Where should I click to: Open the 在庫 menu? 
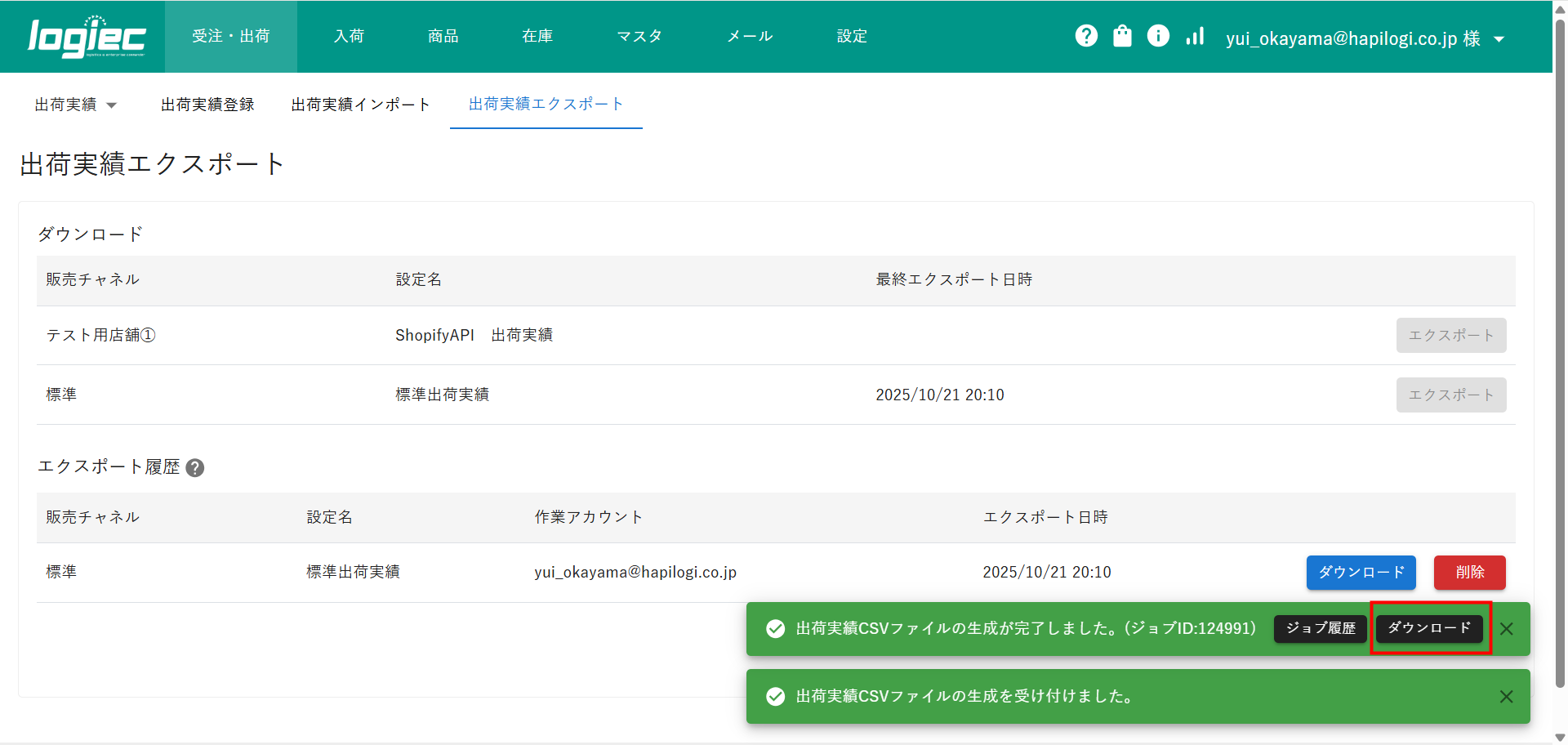tap(537, 36)
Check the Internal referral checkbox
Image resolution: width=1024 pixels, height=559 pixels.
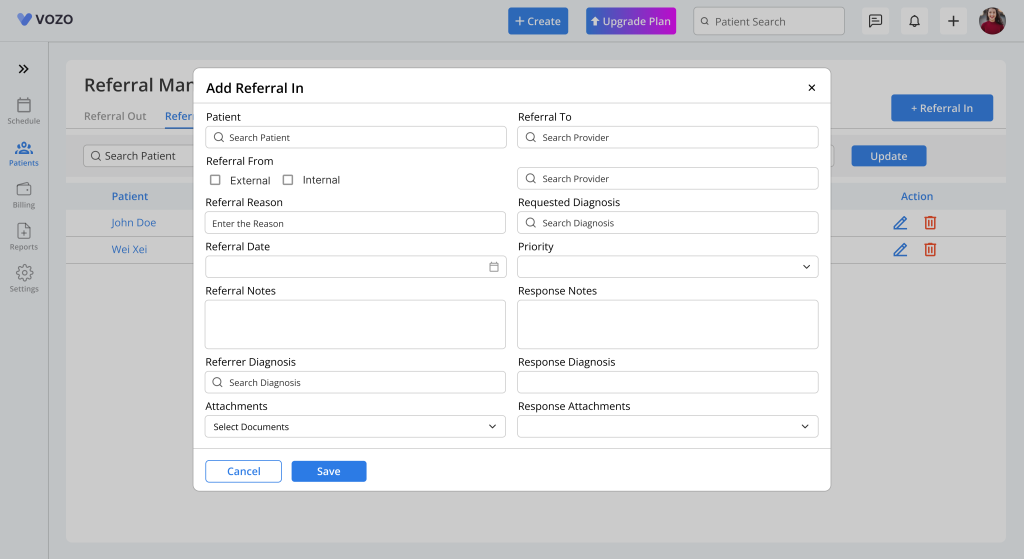coord(288,180)
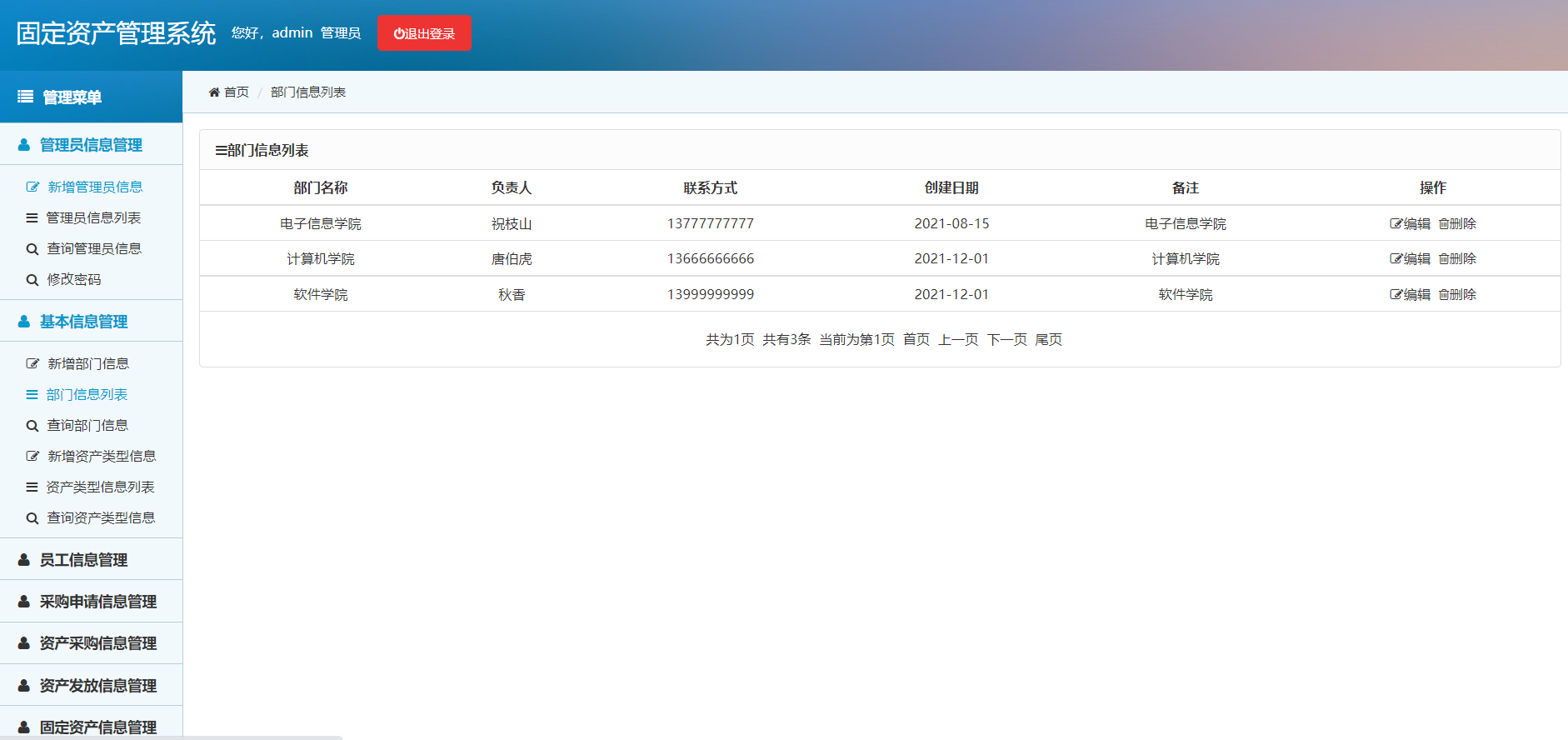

§

YOUR ASSIGNMENT:
Every line from the one containing "Image resolution: width=1024" through the end of the listing is to be copied exactly; the pictures are not.

YOUR SOLUTION:
Image resolution: width=1024 pixels, height=559 pixels.
coord(288,180)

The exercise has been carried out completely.